Bu yaşam tarzı modern insanda depresyon, kalp hastalıkları ve kanser gibi birçok hastalığa neden olmasının yanı sıra; kentleri de sürdürülemez hale getirmiştir. Hızlı yaşam tarzının oluşturduğu kentler artık kendi kendine yetmemektedir. Bu kendi kendine yetmeyen kentler de, sadece yakın çevresindeki değil, dünyanın birçok köşesindeki kaynakları, üstelik binlerce kilometre uzaklıktan getirterek yok ederken, aynı zamanda hem doğayı hem insanları tüketmektedir. İnsanların daha çok tüketmesi, bir yerden bir yere daha hızlı gitmesi için tasarlanan kentler insanları doğadan ve birbirlerinden kopartmış ve tek alternatif haline gelmiştir. Tüketim odaklı hayatın insanlara mutluluk ve huzur getirmediği, insanların farklı bir yaşam biçimi aramaları kentsel boyutta Cittaslow hareketini ortaya çıkarmıştır. Cittaslow felsefesi yaşamın, yaşamaktan zevk alınacak bir hızda yaşanmasını savunmaktadır. Cittaslow hareketi, insanların birbirleriyle iletişim kurabilecekleri, sosyalleşebilecekleri, kendine yeten, sürdürülebilir, el sanatlarına, doğasına, gelenek ve göreneklerine sahip çıkan ama aynı zamanda alt yapı sorunları olmayan, yenilenebilir enerji kaynakları kullanan, teknolojinin kolaylıklarından yararlanan kentlerin gerçekçi bir alternatif olacağı hedefiyle yola çıkmıştır.
Cıttaslow Nedir ?
- Sakin Kent (Citta Slow) yada (Slow City) Hareketi, Yavaş Yemek felsefesini küçük kentlerin tasarım ve planlamasında kullanmayı amaçlayan uluslararası bir ağdır.
- Hareket; kendi halkının ve ziyaretçilerin yaşam kalitesini artırmak için orijinal fikir, deneyim ve bilgiyi uluslararası yavaş kent ağları üzerinden paylaşarak çalışmayı amaç edinmiş bir olgudur.
- Cittaslow, nüfusu 50.000′nin altındaki kentlerin üye olabildiği, kentlerin kendi gelenek, göreneklerini, yemeklerini, tarihsel kimliklerini korumalarını öngören bir birliktir.
- Şehirlerin hangi alanlarda önemli ve özel olduklarını düşünmeleri ve bu özelliklerini korumak için farklı stratejiler geliştirmeleridir.
- Geriye gitmek veya eskide yaşamak değildir. Şehrin değerlerine, esnafına ve halkına sahip çıkması ve bunu gelecek nesillerle paylaşmasıdır.
- Yerel zanaatları, tatlıları ve sanatları sadece eskilerin hatırlayabildiği kavramlar olmaktan çıkarmak için bunları çocuklarımızla ve misafirlerimizle paylaşmaktır.
- Teknolojiye karşı çıkmak değildir.

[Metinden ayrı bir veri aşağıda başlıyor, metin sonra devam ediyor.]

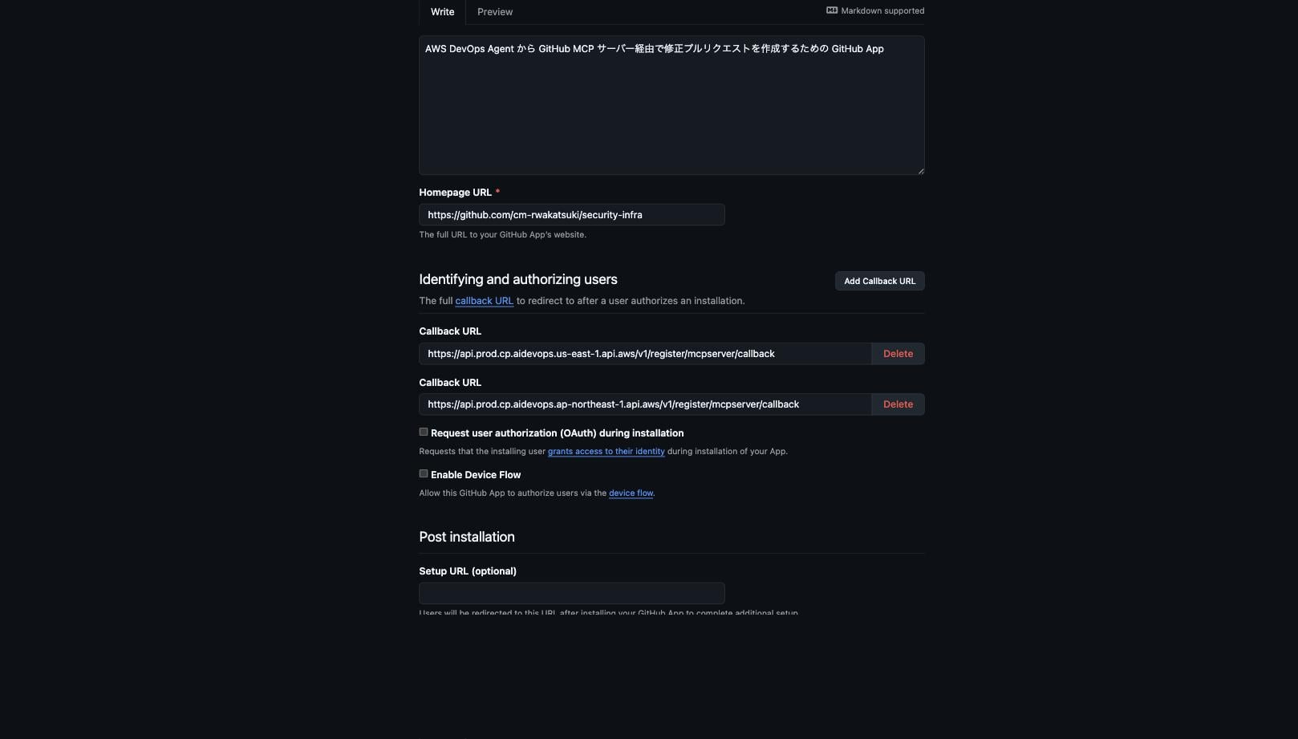Click the Enable Device Flow label text

[x=476, y=475]
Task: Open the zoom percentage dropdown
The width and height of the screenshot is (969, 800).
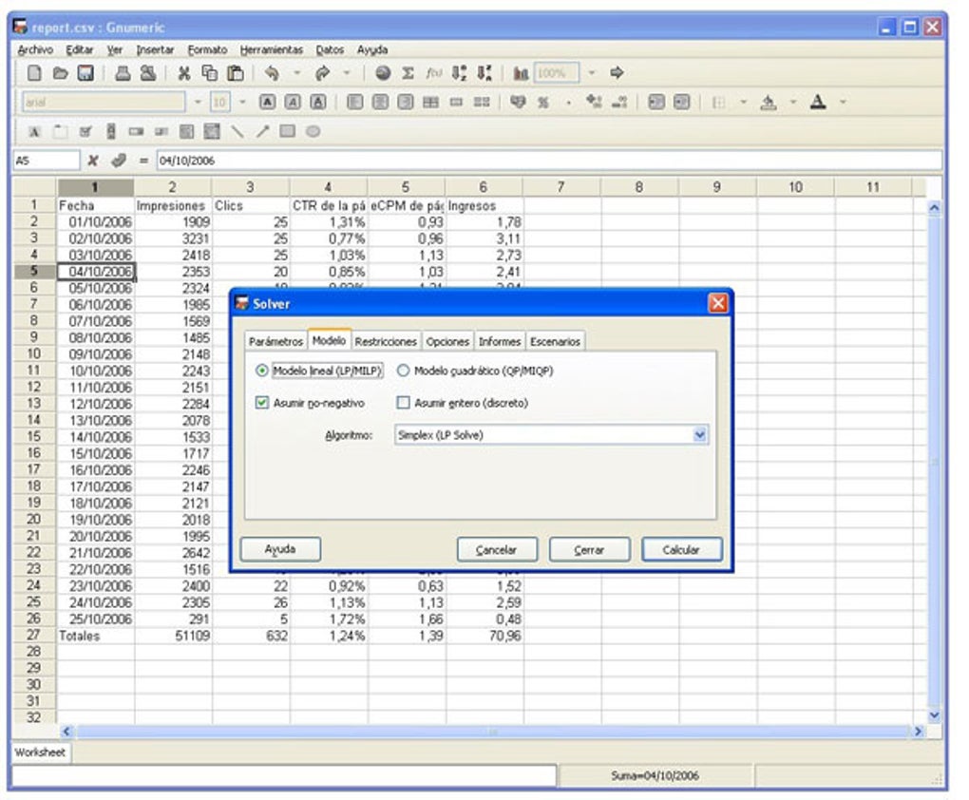Action: pyautogui.click(x=591, y=72)
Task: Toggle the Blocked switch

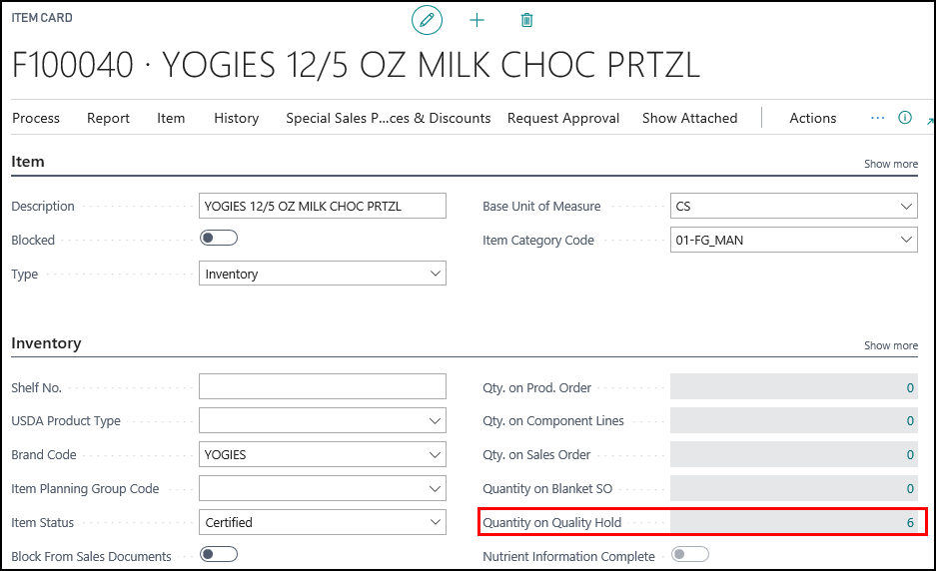Action: tap(219, 239)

Tam tersine, belediye hizmetlerinin internet ortamına taşınması ve kent halkının bu hizmetlerden yararlanabilmeleri için eğitilmesidir.

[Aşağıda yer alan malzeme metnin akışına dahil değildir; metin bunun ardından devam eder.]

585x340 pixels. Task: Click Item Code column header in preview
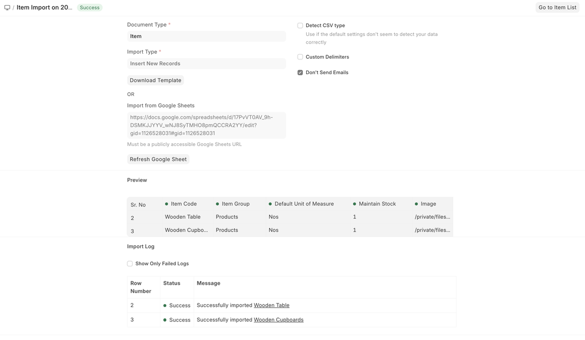tap(183, 204)
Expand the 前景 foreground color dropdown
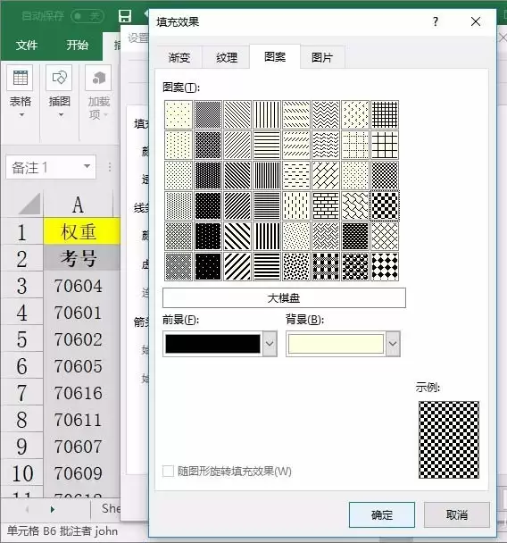507x543 pixels. coord(270,344)
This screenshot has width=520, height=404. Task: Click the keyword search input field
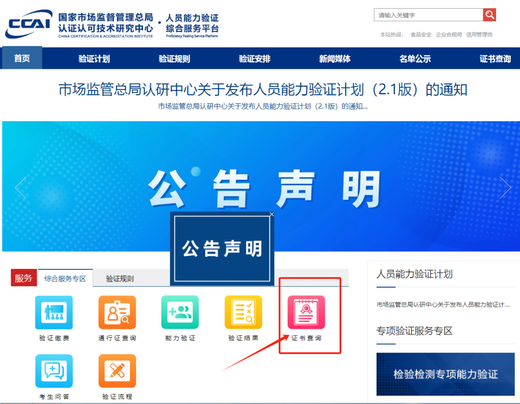pyautogui.click(x=428, y=15)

- Şehrin dokusunun, renginin, müziğinin ve hikayesinin uyum içinde, şehir sakinlerinin ve ziyaret edenlerin zevk alabilecekleri bir hızda yaşamasıdır.
- Arabaya binmeyi yasaklamak değildir. Ancak, araçların girmediği, şehir sakinlerinin ve şehri ziyaret edenlerin rahat bir nefes almak için dinlenebilecekleri alanlar yaratmaktır.
- Hava ve gürültü kirliliğini azaltmak için bisiklet ve fayton kullanımını özendirmek ve kullanılması için gerekli altyapıyı sağlamaktır.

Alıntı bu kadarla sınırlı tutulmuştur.